Effect of Rapid Diagnosis of Influenza Virus Type A on the Emergency Department Management of Febrile Infants and Toddlers

Author Affiliations

From the Departments of Pediatrics (Drs Sharma, Dowd, and Simon) and Information Services (Mr Slaughter), Children's Mercy Hospital, Kansas City, Mo; and the University of Missouri School of Medicine at Kansas City (Drs Sharma, Dowd, and Simon).

Arch Pediatr Adolesc Med. 2002;156(1):41-43. doi:10.1001/archpedi.156.1.41

Background  Evidence shows that the rapid detection of influenza using an enzyme-linked immunosorbent assay decreases antibiotic use in the treatment of pediatric patients. To our knowledge, the effect on other diagnostic testing in an emergency department (ED) has not been examined.

Objective  To determine the effect of rapid diagnosis of influenza virus type A on the clinical management of febrile infants and toddlers in a pediatric ED at an urban children's hospital.

Materials and Methods  A retrospective review of ED records from an electronic database was performed. All children 2 to 24 months of age, with a temperature higher than 39°C who had a positive influenza virus type A test result using an enzyme-linked immunosorbent assay from November 1, 1998, through April 30, 2000 (n = 72), were included in this study. Two groups were compared—those who had positive test results reported before discharge from the ED (early diagnosis) and those who had positive test results after discharge (late diagnosis).
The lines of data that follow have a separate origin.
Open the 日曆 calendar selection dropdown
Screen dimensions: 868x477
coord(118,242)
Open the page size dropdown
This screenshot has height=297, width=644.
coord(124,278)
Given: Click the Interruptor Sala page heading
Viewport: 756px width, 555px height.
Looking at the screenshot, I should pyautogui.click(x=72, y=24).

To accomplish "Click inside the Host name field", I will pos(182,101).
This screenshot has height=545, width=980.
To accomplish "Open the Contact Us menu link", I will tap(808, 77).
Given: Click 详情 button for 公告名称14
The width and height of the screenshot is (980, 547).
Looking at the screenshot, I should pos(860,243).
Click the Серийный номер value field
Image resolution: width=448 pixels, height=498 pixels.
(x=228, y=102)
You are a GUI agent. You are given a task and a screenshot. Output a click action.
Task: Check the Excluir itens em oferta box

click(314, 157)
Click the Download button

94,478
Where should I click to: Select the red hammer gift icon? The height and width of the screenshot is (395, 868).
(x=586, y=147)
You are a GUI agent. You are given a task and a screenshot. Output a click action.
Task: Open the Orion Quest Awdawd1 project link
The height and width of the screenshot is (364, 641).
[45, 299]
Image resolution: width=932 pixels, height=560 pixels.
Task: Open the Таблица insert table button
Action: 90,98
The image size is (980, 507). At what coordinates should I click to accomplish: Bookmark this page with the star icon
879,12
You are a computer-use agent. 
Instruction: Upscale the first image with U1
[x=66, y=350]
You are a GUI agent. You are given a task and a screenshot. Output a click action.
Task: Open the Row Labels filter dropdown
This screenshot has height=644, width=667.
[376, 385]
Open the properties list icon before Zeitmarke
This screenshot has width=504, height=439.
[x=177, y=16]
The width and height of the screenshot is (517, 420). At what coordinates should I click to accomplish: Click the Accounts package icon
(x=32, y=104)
Results  Forty-seven patients (65%) were in the early diagnosis group and 25 (35%) in the late diagnosis group. The groups were similar for age, temperature, and triage category. Fewer patients in the early diagnosis group received ceftriaxone sodium compared with those in the late diagnosis group (2% vs 24%, P = .006); there were fewer urinalyses (2% vs 24%, P = .006) and complete blood cell counts performed (17% vs 44%, P = .02).

Conclusions  Rapid confirmation of influenza virus type A infection seems to decrease ancillary tests and antibiotic use in febrile infants and toddlers in the ED. A prospective study with a larger group is needed to confirm these findings.

INFLUENZA VIRUS type A (IVTA) infections are a common cause of illness in infants and children in the winter. Attack rates in healthy children are estimated to be between 10% and 40% each year.1 Approximately 1% of young children with IVTA are hospitalized, rates in children with chronic diseases are higher.2 Influenza virus type A infection may mimic bacterial sepsis in early infancy owing to its nonspecific presentation with fever and/or irritability.3 To distinguish viral infections from bacterial infections, diagnostic testing, including chest radiographs, urinalysis (UA) and culture, complete blood cell count (CBC), and blood culture and cerebrospinal fluid examination are frequently performed in children younger than 24 months. Additionally, the empirical use of antimicrobial agents and hospitalizations are not uncommon. Various diagnostic guidelines for fever without focus have been studied but none include the use of a rapid viral test.4 A rapid, specific test for viral infection has the potential to reduce the amount of diagnostic testing, empirical antibiotic usage, and decrease hospitalization. This should ultimately result in a reduction of complications associated with empirical treatment as well as financial cost.

Neuraminidase inhibitors, such as zanamivir and oseltamivir phosphate, with activity against both influenza virus types A and B, have been approved by the Food and Drug Administration for influenza.4,5 When started early in the course of the disease amantadine hydrochloride and rimantadine hydrochloride have been shown to decrease the severity of symptoms in patients with influenza.6,7 For antiviral therapy to have an effect on the course of the disease, a rapid, specific diagnosis, shortly after the onset of the disease is essential.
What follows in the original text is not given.